‘We moeten studenten voorbereiden op alles wat op ze afkomt in de maatschappij’
Hoe laat je studenten in een relatief korte periode van een vak voor hun leeronderzoek zinvol samenwerken met wijkbewoners en andere stakeholders? In het kader van zijn Education Fellowship aan de TU Delft onderzocht Reinout Kleinhans wat er nodig is om community engagement te laten slagen binnen ontwerponderwijs.
Community engagement is niet meer weg te denken uit de City Deal Kennis Maken. Bij deze onderwijsvorm draait het om het betrekken van lokale gemeenschappen bij het onderwijs en onderzoek. Community engagement versterkt de verbinding tussen universiteit en samenleving en geeft studenten een belangrijk voorproefje van situaties waar ze in hun toekomstige werk mee te maken krijgen.
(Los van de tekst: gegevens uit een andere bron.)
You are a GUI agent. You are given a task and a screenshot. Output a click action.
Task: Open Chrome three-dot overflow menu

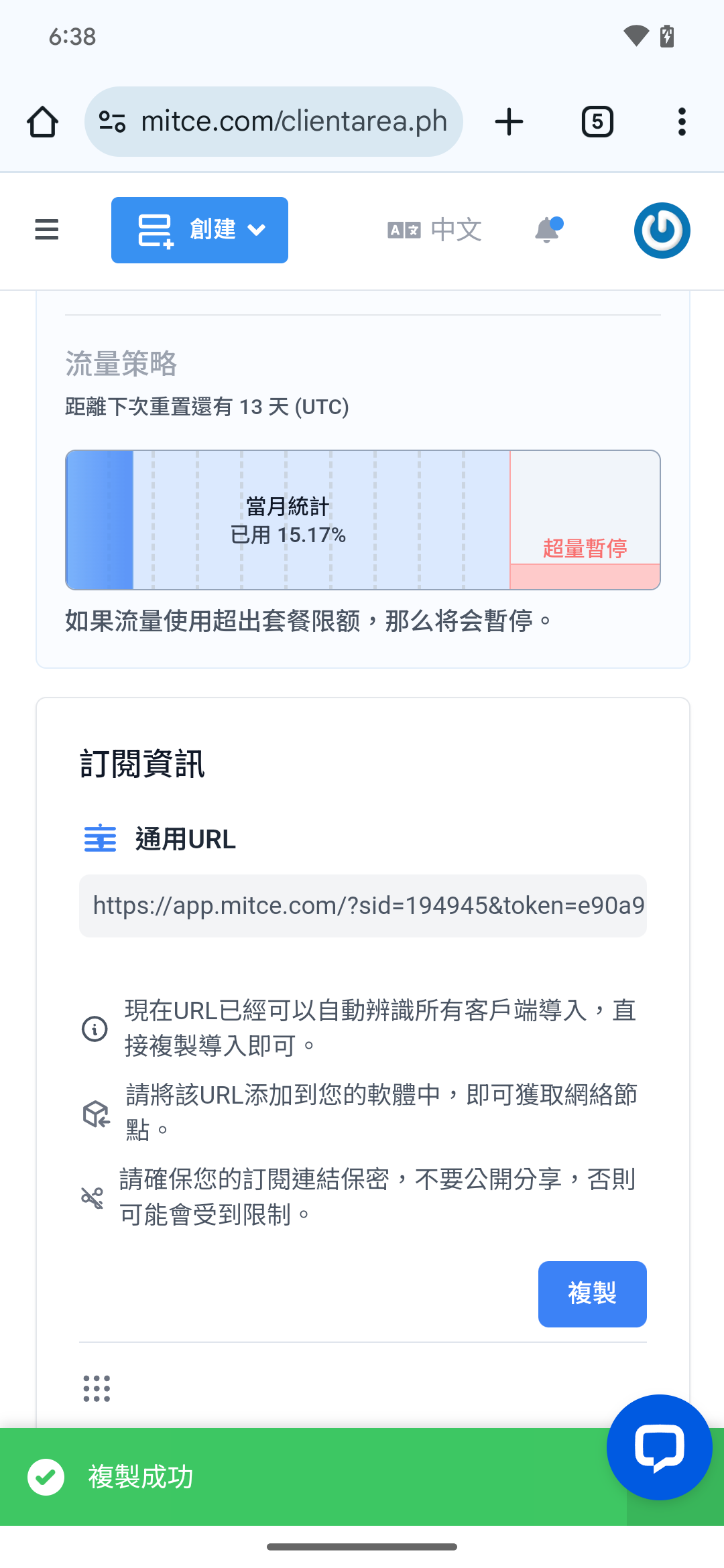pyautogui.click(x=682, y=122)
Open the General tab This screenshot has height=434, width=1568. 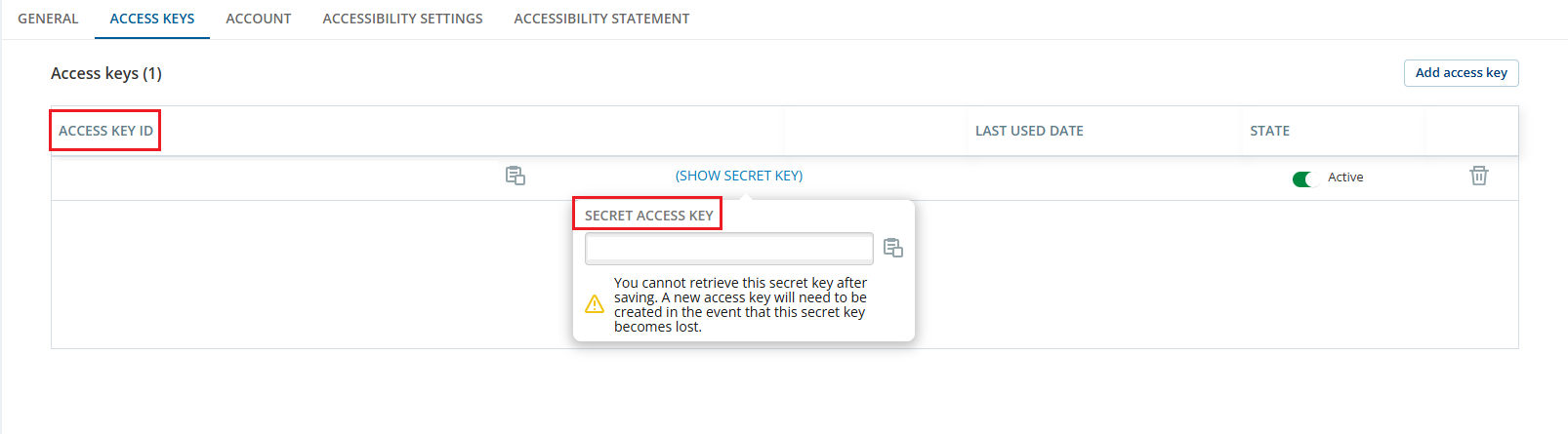(x=48, y=19)
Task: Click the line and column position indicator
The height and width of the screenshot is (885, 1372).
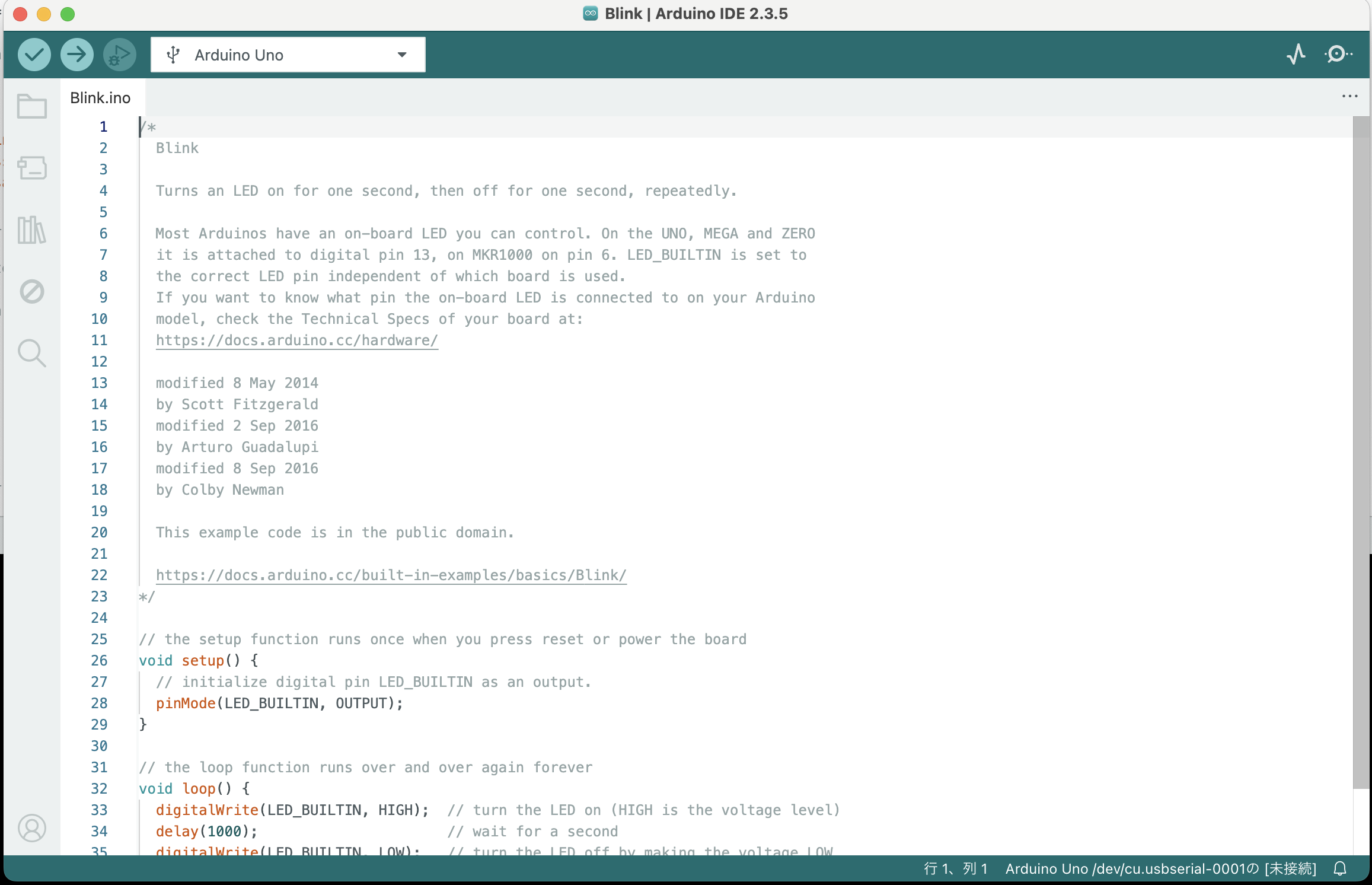Action: point(955,869)
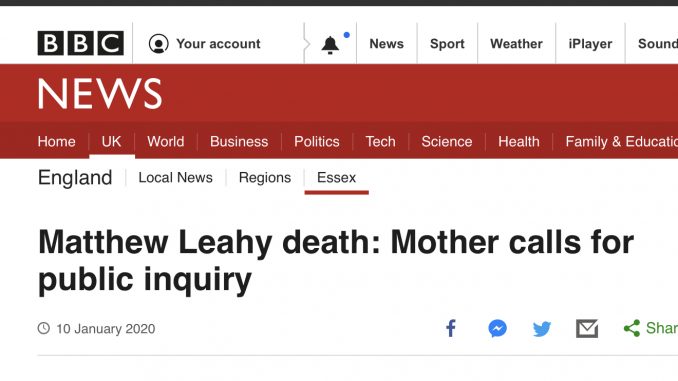Open Local News link
The width and height of the screenshot is (678, 381).
(x=176, y=178)
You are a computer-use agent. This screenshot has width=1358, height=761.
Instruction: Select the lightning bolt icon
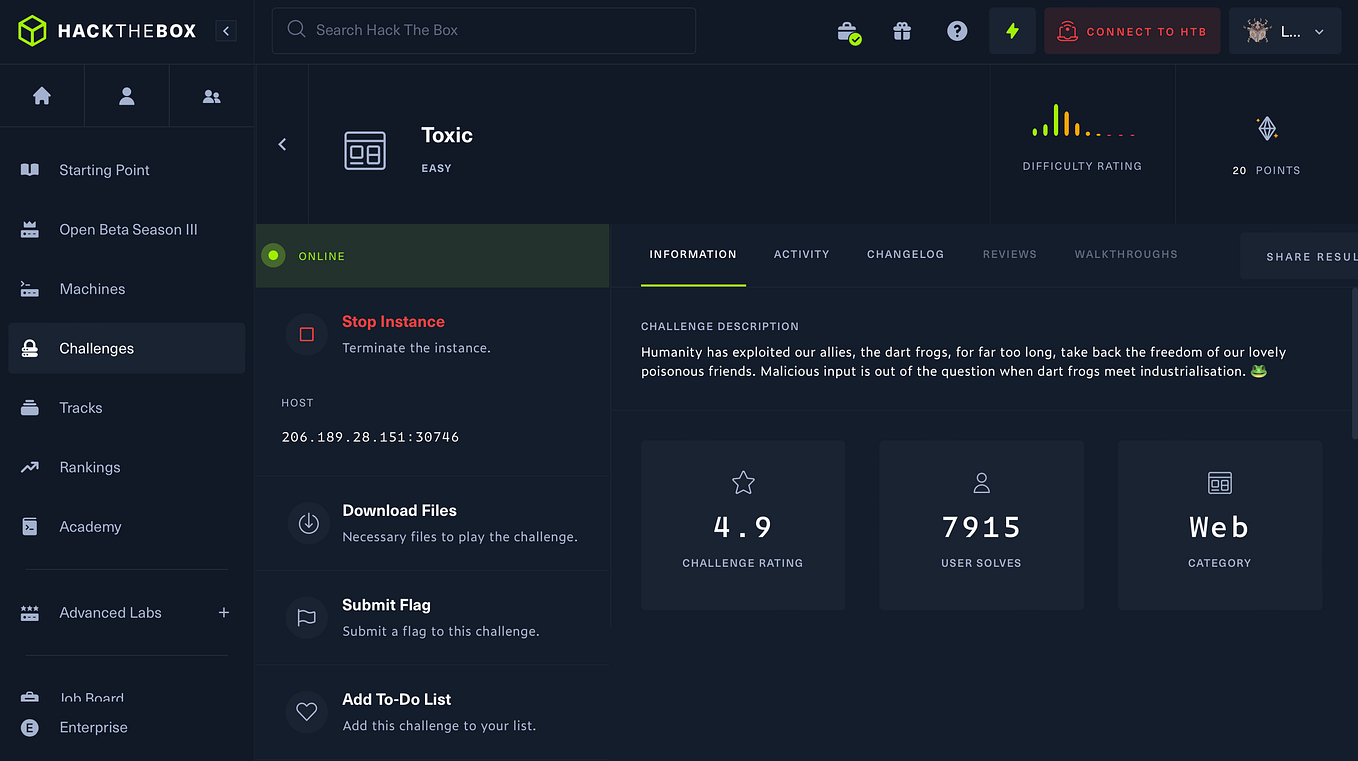1012,31
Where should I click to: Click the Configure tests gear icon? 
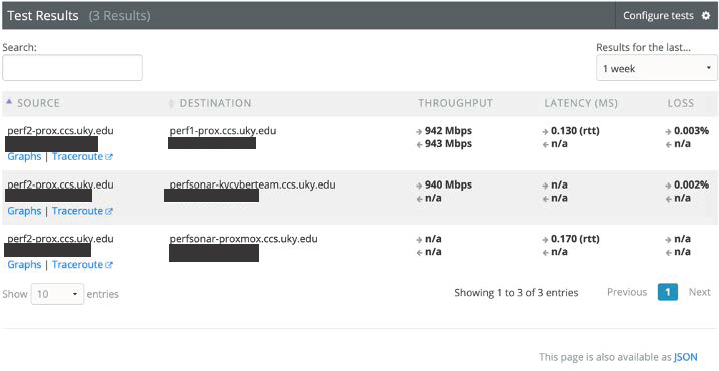(706, 16)
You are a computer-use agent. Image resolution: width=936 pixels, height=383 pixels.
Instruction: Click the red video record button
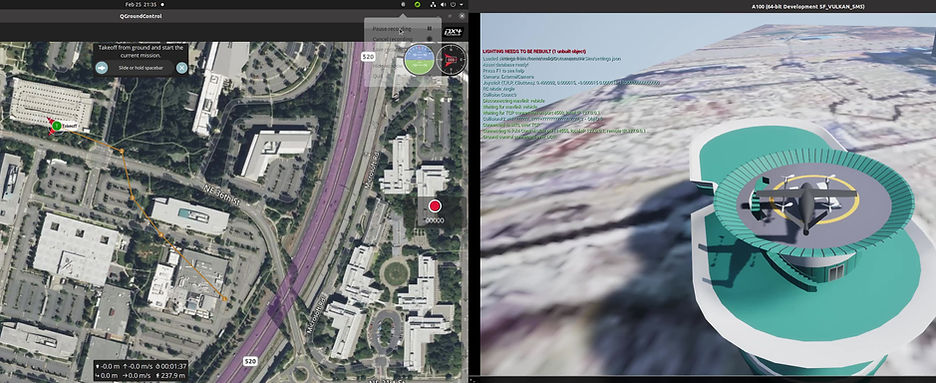click(x=435, y=206)
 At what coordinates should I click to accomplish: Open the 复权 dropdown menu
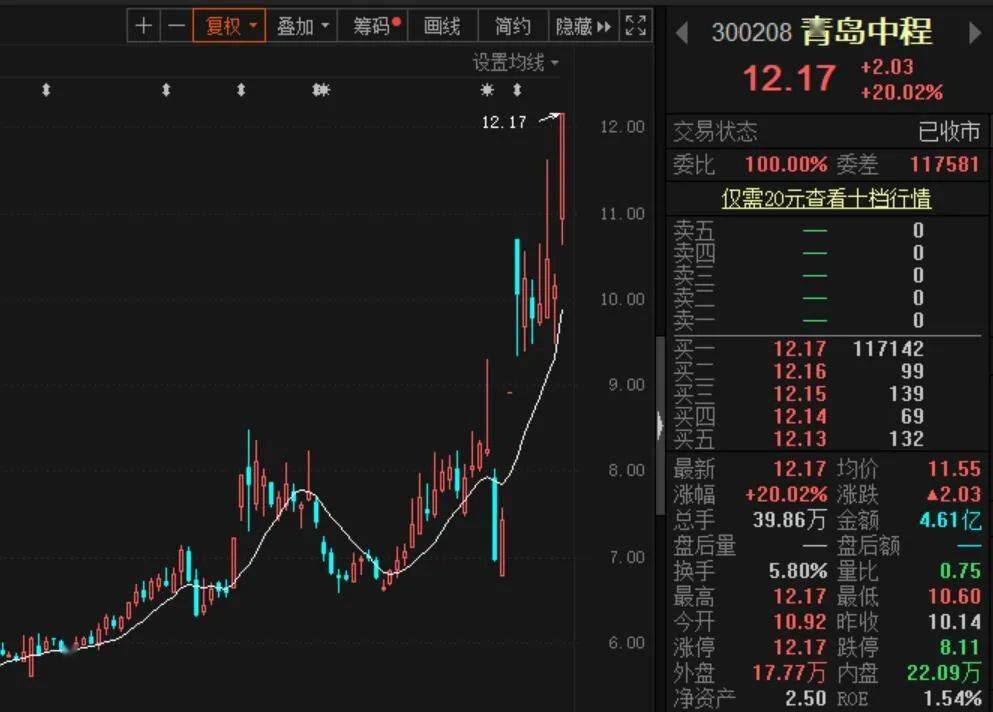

Maar hoe pas je het toe in de praktijk? In zijn Fellowship (2020-2021) ontwikkelde Kleinhans een serie van acht video’s onder de naam Community Engagement in Design and Planning Education – Challenges and Practical Steps Forward die onderwijsinstellingen kunnen helpen met het opzetten van community engagement.
Kuyperwijk
Als universitair hoofdocent stedelijke vernieuwing werkte Reinout Kleinhans zelf met studenten in de Delftse Kuyperwijk. Toen bleek dat de inwoners in de wijk zich vaker onveilig en sociaal geïsoleerd voelden en te maken kregen met meer rommel en overlast op straat, wilde de gemeente weten wat er allemaal speelde in de wijk en liet de studenten van Kleinhans onderzoek doen. Die observeerden, deden straatinterviews met bewoners bij winkelcentra of scholen, voerden gesprekken met de wijkagent, bij woningcorporaties en welzijnsorganisaties en analyseerden bestaande data.
Nu na zijn Fellowship blijft Kleinhans actief om deze onderwijsinnovatie meer bekendheid te geven binnen de TU Delft. Community engagement heeft inmiddels bij verschillende vakken een plek gekregen binnen het curriculum en studenten werken met deze benadering ook in Den Haag Zuidwest en Rotterdam-Zuid.
Community engagement is echt je speerpunt. Hoe kwam je hierbij?
“Het is een benaderingswijze die ik al langer toepas in onderzoek: samenwerken met partners in de praktijk. Dat is voor mij vrij standaard. De laatste vijf jaar ben ik bezig geweest om dit ook te doen in een onderwijssetting. Dat klinkt vrij eenvoudig maar het is best wel ingewikkeld om dat georganiseerd te krijgen. In onderzoek heb je een vrij lange looptijd en een bepaalde strategie, zoals dataverzameling. Ook werk je naar een resultaat toe. Het is makkelijk om daar partijen bij te betrekken.”
“Bij onderwijs is dat een stuk complexer. In het kader daarvan ben je vooral bezig studenten wat te laten leren. Je bent ze aan het voorbereiden op de beroepspraktijk en context van later, op opdrachten waarmee ze later te maken krijgen. Het idee van community engagement, zoals ook veel in de City Deal gebeurt, is dat je probeert leeromgevingen te koppelen aan praktijksituaties in de stad. Er is een soort wisselwerking. Verschillende partijen kunnen gebruikmaken van de kennis en inzet van studenten. Die hebben tijd, kunnen massa maken, dingen uitzoeken, gegevens verzamelen, oplossingen verzinnen. Tegelijkertijd moeten ze daarbij wel wat leren. En een leerproces is niet altijd zo lineair zoals wel eens wordt verondersteld. Je moet voor een leeromgeving zorgen die enerzijds die samenwerking mogelijk maakt en anderzijds studenten ook de mogelijkheid geeft om fouten te maken, als onderdeel van het leerproces. Er zitten vele uitdagingen onder.”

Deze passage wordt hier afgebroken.